Since you are getting an error at the np.asarray() call, I would suggest looking at the shape of tdMatrix, perhaps it is not what you imagine it, ie its not (l,count). You can verify with:

print np.shape(tdMatrix)

Also, if the indentation you show is accurate, then it is logically incorrect, it should be:

for i in range(0, l):
..for j in range(0, count):
....doc1 = np.asarray(tdMatrix[i].todense()).reshape(-1)
....doc2 = np.asarray(tdMatrix[j].todense()).reshape(-1)
....sims[i, j] = fsim(doc1, doc2)

Hope this helps.

Saugata Bose said...

Dear Sir,

Thank you for your kind response.

Can I ask you that, could I combine n gram approach and cosine similarity?

Sujit Pal said...

You are welcome Saugata, glad I could help. And yes, you can combine ngram and cosine similarity - instead of considering a document as a vector of individual terms, you can consider it to be a vector of ngrams.

Anonymous said...

Dear sir, i have a problem with cosine similarity. I would calculate cosine similaty between a tweet and a document formed by many tweet. How can i do? thank you in advance.

Sujit Pal said...

You have to vectorize both documents. There are various vectorizers available in Scikit-Learn you could use for this. Then you could compute cosine distance with the built in function in NLTK. So assuming docA and docB are the two documents available to you as strings, you could use something like the following code snippet to calculate cosine distance between these two documents.

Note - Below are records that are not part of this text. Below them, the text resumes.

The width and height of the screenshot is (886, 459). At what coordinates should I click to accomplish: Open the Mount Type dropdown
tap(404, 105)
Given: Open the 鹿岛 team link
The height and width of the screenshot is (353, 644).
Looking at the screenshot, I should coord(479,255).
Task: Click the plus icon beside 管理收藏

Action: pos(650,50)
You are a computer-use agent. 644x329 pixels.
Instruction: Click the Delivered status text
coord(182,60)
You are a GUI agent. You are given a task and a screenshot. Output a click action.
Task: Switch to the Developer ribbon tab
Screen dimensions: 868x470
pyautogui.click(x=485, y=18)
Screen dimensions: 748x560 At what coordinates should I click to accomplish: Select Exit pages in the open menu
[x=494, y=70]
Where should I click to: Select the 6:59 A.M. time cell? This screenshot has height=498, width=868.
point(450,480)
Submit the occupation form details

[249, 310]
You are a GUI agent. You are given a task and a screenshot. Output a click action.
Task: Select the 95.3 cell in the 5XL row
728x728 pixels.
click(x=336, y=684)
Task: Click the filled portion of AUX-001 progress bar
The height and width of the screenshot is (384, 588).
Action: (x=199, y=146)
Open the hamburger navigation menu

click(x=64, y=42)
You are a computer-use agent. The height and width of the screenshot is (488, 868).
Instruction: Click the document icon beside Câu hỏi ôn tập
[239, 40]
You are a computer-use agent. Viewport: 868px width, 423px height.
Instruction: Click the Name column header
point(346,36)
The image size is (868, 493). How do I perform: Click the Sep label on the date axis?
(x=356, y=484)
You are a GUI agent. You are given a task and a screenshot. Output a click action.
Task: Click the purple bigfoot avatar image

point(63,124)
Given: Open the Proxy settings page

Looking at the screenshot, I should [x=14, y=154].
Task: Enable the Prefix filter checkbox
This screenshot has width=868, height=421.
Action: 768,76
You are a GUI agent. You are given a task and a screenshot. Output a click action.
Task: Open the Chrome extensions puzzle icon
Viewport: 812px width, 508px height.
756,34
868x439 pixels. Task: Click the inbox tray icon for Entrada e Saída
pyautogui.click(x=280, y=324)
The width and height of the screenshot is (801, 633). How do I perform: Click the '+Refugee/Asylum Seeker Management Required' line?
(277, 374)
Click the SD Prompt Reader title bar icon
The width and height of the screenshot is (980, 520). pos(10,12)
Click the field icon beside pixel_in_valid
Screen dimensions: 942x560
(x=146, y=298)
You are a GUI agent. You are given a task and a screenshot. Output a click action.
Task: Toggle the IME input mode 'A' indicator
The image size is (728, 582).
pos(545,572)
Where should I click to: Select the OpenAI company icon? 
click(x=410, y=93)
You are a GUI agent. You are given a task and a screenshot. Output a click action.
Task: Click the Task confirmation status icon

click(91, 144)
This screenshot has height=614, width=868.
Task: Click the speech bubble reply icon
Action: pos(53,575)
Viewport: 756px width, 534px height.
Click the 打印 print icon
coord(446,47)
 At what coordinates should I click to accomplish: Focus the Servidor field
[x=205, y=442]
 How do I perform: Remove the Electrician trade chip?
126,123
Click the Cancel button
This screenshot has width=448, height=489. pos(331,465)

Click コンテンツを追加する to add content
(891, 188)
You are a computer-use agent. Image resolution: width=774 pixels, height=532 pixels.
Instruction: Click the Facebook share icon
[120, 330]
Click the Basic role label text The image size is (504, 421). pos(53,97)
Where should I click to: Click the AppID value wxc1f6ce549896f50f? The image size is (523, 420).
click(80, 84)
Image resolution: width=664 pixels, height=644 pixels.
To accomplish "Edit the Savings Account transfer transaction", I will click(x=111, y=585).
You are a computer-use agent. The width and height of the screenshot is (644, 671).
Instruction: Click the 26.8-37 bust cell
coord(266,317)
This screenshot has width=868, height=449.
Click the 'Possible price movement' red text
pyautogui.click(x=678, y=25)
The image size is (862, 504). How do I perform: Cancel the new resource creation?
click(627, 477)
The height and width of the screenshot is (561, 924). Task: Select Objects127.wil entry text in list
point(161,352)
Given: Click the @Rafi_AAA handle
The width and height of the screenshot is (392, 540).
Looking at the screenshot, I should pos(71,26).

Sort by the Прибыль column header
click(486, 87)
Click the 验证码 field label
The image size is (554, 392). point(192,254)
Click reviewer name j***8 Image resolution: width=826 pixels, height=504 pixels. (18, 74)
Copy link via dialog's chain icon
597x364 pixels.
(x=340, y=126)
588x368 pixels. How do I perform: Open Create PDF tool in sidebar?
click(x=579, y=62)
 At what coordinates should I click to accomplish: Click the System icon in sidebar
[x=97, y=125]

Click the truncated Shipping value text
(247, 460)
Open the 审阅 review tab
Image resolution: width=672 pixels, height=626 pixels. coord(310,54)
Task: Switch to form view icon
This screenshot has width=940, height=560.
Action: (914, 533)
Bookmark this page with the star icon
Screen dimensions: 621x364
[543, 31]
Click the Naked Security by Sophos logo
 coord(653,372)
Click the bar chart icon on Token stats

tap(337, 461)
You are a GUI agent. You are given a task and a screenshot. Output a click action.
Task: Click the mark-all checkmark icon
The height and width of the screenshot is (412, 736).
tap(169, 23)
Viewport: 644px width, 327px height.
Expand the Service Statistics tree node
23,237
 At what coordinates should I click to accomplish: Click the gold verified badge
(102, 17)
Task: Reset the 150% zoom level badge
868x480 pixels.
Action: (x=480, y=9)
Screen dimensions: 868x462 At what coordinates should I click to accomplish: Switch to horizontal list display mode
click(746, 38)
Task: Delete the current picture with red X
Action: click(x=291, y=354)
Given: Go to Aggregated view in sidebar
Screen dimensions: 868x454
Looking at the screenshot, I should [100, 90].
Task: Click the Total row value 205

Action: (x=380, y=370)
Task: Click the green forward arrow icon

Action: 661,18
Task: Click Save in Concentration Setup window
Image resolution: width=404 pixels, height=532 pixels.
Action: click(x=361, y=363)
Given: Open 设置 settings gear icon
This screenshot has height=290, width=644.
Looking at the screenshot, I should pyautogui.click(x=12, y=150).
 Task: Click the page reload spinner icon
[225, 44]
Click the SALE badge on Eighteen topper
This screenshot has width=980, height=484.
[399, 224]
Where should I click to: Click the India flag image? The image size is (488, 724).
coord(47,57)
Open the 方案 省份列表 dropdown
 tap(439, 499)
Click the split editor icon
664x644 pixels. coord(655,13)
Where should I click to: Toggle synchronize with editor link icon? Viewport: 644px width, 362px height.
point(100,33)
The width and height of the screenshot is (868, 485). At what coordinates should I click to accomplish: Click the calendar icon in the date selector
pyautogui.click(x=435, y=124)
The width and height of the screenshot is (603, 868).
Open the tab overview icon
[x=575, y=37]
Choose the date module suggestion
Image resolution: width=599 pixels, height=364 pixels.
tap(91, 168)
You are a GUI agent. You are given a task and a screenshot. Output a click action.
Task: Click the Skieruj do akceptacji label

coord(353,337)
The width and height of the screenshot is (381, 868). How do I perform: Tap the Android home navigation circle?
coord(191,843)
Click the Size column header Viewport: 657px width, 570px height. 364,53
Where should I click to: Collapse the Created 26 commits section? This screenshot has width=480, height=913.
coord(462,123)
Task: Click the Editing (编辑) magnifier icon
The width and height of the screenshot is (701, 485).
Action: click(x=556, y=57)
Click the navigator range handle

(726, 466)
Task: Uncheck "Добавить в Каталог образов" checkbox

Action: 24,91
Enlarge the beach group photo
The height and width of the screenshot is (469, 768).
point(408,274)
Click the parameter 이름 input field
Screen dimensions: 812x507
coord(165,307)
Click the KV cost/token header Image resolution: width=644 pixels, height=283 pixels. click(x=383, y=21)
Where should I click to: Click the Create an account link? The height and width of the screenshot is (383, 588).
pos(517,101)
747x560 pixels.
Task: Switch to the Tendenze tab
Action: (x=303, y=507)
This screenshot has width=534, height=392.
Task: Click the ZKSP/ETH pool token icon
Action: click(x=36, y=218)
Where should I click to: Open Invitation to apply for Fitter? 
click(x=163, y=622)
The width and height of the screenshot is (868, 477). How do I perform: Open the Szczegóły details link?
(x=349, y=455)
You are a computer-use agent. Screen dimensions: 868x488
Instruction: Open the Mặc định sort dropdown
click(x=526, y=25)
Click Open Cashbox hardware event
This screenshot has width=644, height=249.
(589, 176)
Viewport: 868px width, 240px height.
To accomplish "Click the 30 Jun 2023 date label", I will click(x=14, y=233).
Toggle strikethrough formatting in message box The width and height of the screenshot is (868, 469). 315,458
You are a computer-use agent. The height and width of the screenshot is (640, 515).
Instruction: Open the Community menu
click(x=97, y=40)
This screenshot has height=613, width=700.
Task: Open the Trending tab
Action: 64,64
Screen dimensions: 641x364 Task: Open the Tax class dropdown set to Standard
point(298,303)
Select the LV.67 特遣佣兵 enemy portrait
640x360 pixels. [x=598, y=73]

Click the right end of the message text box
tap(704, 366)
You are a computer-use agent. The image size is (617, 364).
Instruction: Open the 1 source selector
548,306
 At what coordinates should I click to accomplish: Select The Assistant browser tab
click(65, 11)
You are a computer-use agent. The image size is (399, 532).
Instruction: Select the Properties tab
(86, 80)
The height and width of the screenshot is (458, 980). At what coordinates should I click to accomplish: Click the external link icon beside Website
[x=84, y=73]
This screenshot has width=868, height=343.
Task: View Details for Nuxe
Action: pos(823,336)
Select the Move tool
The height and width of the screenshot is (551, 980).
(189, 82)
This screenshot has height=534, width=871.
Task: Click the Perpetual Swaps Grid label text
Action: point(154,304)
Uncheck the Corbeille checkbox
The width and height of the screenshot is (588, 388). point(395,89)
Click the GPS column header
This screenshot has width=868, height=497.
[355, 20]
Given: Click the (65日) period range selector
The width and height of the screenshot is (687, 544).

>>> from sklearn.feature_extraction.text import CountVectorizer
>>> from nltk.cluster.util import cosine_distance
>>> docA = "..."
>>> docB = "..."
>>> vectorizer = CountVectorizer(min_df=1.0)
>>> X = vectorizer.fit_transform([docA, docB])
>>> vecA = np.array(X[0].todense())[0]
>>> vecB = np.array(X[1].todense())[0]
>>> cosine_distance(vecA, vecB)

hanan said...

we can use wordnet in this code

Sujit Pal said...

Yes, absolutely, wordnet could be used to bring in hypernyms or other kinds of related words on both sides to increase recall.

hanan said...

thanks sir but i want khnow the code write to use word net in this code

Sujit Pal said...

I don't have this code, but I think its a good idea to maybe preprocess the data to expand synonyms and possibly hypernyms in the source and target documents. So assuming you had a sentence like "The boy plays with the car", maybe wordnet can find synonyms for boy and car as "male human child" and "automobile" respectively. So idea would be to simply add these words so the document now becomes "The boy male human child plays with the car automobile". To figure out how to get synonyms and hypernyms from Wordnet using NLTK check out the NLTK Wordnet Interface.

teddy said...

Can i Apply this technique to identify similar document in a large corpus? can you please give me some hint?

Sujit Pal said...

This was originally built as a proof of concept to answer a question, but it should be possible to use for large corpora. Another possibly more practical but less tunable approach that may be more suitable to detect document similarity is to use a search engine -- search for "more like this" and you will find the theory behind the idea, as well as implementations in Lucene, Solr and ElasticSearch.